Don Juan Cuevas Ramírez murió a los 75 años de edad pero le sobrevivieron 9 de sus hijos. De la numerosa progenie, 4 continúan asentados en la isla: Juan, el mayor, con 13 hijos; Eduardo con 11; Pepe con 4 y Manuel, que aún se mantiene soltero. Muchos de esta segunda y tercera generación decidieron tomar rumbos distintos, pero el cambio de vida no les ha impedido que visiten la isla con la frecuencia que impone el cariño a la familia y a este cachito de tierra.
La infraestructura económica de los Cuevas se forjó, en parte, en aquellos contactos comerciales que les permitieron comprar pangas, redes, diversos materiales de construcción y, en general, todo lo necesario para satisfacer al menos las necesidades más elementales. El sistema de energía solar a través de celdas fue uno de sus grandes logros, así como la radio, que los mantiene en contacto con tierra firme para cualquier emergencia. La pequeña escuela que construyeron para los niños, adorna sus paredes con orcas y delfines, ha sido una gran ayuda para la preparación de los más pequeños, antes de enviarlos a otras instituciones educativas de La Paz o de poblaciones cercanas. Asimismo, cada cierto tiempo algún maestro acude desde tierra firme para hacer su labor docente. Una pequeña capilla corona el islote y le da un peculiar encanto que, según algunos, la hace semejante a la remota isla de Santorini, en el Mar Egeo.
Los habitantes de El Pardito celebraron lo que sin duda fue uno de los mejores premios a su esfuerzo: la terminación de su planta desaladora que funciona con energía solar lograda gracias a un programa de Solidaridad, y que les produce 200 litros de agua diariamente. Pero en esta historia también interviene la preocupación por el futuro. A pesar de su trabajo y dedicación durante tantos años, los Cuevas comienzan a sentir la presencia amenazante del fantasma de la escasez. La sobreexplotación por el incremento de pescadores en el área, más las técnicas ilegales utilizadas por muchos (como la pesca nocturna de buzos furtivos que, con aire generado por compresores y conducido por mangueras, se sumergen armados con pistolas de ligas y arpones para depredar todo lo que se mueve), hacen peligrar el ya frágil equilibrio ecológico del área. Esta práctica, como lo confirma el jefe de Administración de Pesquerías en el estado, José Hernández, está prohibida, además de que los permisos en esa zona son muy limitados. Sin embargo, como los propios integrantes de la familia Cuevas lo aseguran, estas actividades ilícitas siguen practicándose, ocasionando una merma considerable en la producción a la que estaban acostumbrados.

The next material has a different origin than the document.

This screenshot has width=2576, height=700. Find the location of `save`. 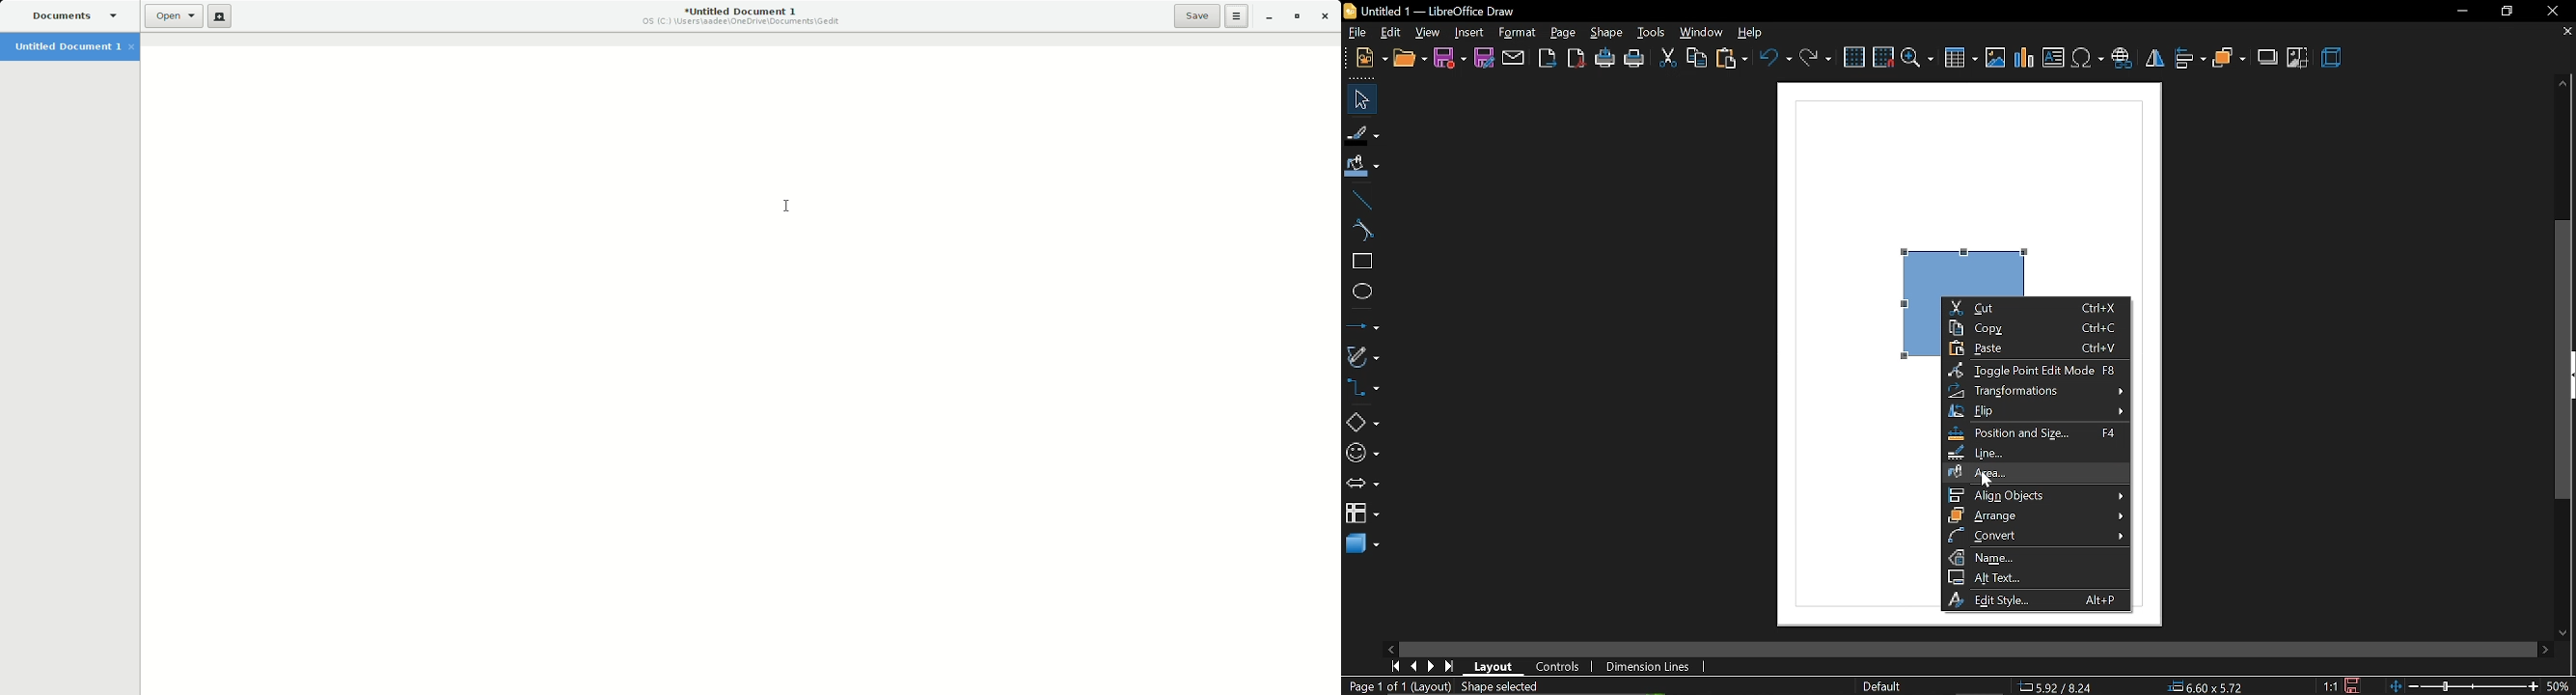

Pero los Cuevas, a pesar de estas adversidades, no se han dado por vencidos. Aún mantienen la confianza de que las autoridades intervengan pronto, para detener el aparentemente irreversible desastre. Están convencidos de que a base de un esfuerzo conjunto la recuperación del Mar de Cortés aún es posible, a pesar de su deteriorada salud. Si bien la situación está llegando a los límites del descuido, la conciencia ecológica en el mundo es cada vez mayor y esa es, quizá, la llama que mantiene encendida en los Cuevas la esperanza en un futuro mejor. Sigamos su ejemplo en pro del restablecimiento de la zona. En definitiva, el Mar de Cortés es patrimonio de todos los mexicanos.